* [WRITTEN PROBLEM 1]
Answer these questions using the logistic regression thread:
(a) How many samples and how many features per sample does the data set have?
(b) Over what range was the regularization parameter varied?
(c) According to the answer in the thread, what does logistic regression estimate?
* [WRITTEN PROBLEM 2] From the logistic regression thread, list every number in the SVM confusion matrix, in row order.

* [TEXT TO READ]
3

I am using a logistic regression estimator with scikit-learn. The estimator I had trained predicts the same class all the time. (This is a 2 class identification problem.)

The data set is built of 2 classes which are a bit skewed (70% output 1 and 30 output 0). It has about 2000 samples and is built of 8 features for each sample. when I am fitting for logistic regression I get only 1's on the output so the confusion matrix looks like that:

Confusion Matrix:
[[  0  53]
 [  0 155]]
  • I tried to play with the the regularization parameter (from 1e-6 to 1e8) and nothing changes.
  • The data base do not look linearly separable.
  • I would expect that the worst logistic regression estimator would at least yield P(y=1)=0.7 P(y=0)=0.3. Let me note that when using SVM with rbf kernel I get much better results. Below is the confusion matrix of the SVM:

    Confusion Matrix:
    [[ 48   5] 
    [ 15 140]]
    
  • Any idea why my logistic regression estimator is always predicting the same result?

gung - Reinstate Monica
  • 132,789
  • 81
  • 357
  • 650
user2910088
  • 31
  • 1
  • 4
  • Not enough information to know why has been provided, and, this is an implementation problem, not a statistics problem. – Carl Apr 16 '17 at 10:36
  • 1
    We seem to get this question a lot. One thought is that if Python really does this, it implies that it's shoddy software & shouldn't be used except by people sophisticated enough to hack it & get around these sorts of things. – gung - Reinstate Monica Nov 21 '17 at 21:58

2 Answers2

9

Logistic regression is not a classifier. It predicts probabilities of $1$'s. For example, the intercept-only model

$$ E(Y) = g^{-1}(\beta_0) $$

where $g^{-1}$ is inverse of the logistic link function, would predict $\Pr(Y=1)=0.7$ for all cases. If you'd use decision rule "if probability is greater then $0.5$ then predict $1$", then you'd end up with classifying all-ones. So indeed the predicted probabilities would be correct, but the proportions of zeros and ones in the confusion matrix would not be the same as in $Y$. The same would be true for more complicated model. Saying it once again, logistic regression does not attempt to make correct classifications, but it estimates the conditional mean of $Y$.

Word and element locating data
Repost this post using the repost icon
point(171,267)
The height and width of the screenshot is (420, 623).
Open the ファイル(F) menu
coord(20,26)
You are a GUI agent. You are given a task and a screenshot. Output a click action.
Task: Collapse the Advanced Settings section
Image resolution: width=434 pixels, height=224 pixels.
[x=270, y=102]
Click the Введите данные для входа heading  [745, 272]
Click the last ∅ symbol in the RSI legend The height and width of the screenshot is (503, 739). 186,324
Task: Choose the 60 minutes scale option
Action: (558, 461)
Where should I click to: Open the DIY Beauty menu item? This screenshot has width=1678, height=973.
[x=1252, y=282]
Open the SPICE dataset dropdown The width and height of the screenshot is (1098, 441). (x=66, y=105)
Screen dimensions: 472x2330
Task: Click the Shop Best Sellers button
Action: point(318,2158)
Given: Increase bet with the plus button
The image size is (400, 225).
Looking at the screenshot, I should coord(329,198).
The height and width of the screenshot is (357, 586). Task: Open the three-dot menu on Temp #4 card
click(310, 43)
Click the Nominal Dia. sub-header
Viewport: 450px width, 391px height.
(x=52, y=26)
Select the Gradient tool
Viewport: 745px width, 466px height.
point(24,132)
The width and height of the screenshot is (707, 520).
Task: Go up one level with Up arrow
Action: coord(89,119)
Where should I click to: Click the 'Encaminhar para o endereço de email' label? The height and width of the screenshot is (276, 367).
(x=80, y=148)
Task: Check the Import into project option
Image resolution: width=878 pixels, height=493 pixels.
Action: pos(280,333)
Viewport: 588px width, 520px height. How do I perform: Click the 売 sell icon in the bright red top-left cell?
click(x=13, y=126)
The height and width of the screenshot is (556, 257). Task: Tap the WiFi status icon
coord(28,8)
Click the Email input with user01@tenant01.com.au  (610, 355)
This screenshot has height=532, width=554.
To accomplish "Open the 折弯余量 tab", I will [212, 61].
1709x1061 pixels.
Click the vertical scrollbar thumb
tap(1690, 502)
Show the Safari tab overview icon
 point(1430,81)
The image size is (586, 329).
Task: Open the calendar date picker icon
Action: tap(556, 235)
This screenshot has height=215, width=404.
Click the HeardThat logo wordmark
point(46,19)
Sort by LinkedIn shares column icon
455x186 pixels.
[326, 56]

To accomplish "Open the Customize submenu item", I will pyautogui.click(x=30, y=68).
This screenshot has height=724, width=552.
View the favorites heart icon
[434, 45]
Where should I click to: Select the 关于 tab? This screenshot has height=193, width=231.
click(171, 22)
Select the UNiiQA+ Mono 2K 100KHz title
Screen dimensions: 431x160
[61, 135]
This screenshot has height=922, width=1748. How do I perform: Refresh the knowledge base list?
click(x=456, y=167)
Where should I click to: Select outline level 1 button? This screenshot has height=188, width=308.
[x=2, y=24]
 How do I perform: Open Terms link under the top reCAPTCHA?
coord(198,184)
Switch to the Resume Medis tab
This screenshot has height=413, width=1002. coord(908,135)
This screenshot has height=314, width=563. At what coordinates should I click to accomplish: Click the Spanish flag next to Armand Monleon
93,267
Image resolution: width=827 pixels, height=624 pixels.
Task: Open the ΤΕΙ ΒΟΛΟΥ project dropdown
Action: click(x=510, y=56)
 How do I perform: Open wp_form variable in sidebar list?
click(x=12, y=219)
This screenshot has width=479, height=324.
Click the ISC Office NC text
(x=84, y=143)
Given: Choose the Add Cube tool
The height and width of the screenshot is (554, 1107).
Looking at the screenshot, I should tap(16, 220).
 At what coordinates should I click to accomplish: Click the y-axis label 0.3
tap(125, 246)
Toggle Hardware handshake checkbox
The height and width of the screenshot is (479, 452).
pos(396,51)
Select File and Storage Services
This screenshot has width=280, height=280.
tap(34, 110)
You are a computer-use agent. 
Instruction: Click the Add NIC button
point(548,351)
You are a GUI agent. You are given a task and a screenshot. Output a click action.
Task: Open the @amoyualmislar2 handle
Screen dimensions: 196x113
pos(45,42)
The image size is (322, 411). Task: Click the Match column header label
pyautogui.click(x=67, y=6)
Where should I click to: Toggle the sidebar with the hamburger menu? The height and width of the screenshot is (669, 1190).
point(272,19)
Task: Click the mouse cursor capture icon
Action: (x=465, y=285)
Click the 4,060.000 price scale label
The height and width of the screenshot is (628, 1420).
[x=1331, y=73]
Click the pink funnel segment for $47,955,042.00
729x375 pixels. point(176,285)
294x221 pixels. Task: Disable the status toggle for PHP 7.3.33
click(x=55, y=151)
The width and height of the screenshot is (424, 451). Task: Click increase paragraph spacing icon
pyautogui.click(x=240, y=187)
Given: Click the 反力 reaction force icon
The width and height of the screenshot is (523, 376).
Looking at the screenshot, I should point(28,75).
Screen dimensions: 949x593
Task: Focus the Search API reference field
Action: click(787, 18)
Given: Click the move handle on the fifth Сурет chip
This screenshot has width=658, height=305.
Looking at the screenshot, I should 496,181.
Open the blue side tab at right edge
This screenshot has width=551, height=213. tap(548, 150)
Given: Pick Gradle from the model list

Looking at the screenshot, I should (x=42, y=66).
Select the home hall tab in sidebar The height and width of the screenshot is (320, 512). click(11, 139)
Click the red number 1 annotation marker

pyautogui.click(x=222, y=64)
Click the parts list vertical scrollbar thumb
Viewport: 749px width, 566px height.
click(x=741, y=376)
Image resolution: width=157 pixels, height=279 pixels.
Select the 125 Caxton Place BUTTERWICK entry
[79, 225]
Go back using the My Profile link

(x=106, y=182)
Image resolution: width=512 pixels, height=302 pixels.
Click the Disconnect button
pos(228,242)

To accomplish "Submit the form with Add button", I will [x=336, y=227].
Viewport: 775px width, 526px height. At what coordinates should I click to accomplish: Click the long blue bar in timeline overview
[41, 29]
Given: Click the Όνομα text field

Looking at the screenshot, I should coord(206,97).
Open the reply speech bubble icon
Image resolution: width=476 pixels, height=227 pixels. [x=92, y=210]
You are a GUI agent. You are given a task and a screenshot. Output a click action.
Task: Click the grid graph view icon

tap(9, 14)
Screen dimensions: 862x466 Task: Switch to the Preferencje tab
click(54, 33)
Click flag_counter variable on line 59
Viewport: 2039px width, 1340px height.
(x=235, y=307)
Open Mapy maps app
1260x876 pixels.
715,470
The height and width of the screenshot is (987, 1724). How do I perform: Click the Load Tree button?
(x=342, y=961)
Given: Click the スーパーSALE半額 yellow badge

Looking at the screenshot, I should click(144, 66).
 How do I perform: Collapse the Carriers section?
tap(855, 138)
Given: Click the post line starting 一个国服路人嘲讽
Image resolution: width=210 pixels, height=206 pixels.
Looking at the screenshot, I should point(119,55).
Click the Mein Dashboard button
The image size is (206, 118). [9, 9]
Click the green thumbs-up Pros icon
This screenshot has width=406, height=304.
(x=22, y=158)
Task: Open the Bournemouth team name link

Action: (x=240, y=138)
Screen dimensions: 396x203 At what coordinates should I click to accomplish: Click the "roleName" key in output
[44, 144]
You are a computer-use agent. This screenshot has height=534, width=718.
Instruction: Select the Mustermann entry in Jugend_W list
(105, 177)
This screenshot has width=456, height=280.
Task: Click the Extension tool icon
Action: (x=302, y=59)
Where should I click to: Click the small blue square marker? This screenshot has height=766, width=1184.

* [RESULT 1]
(a) About 2000 samples, with 8 features for each sample.
(b) From 1e-6 to 1e8.
(c) The conditional mean of Y.

* [RESULT 2] 48, 5, 15, 140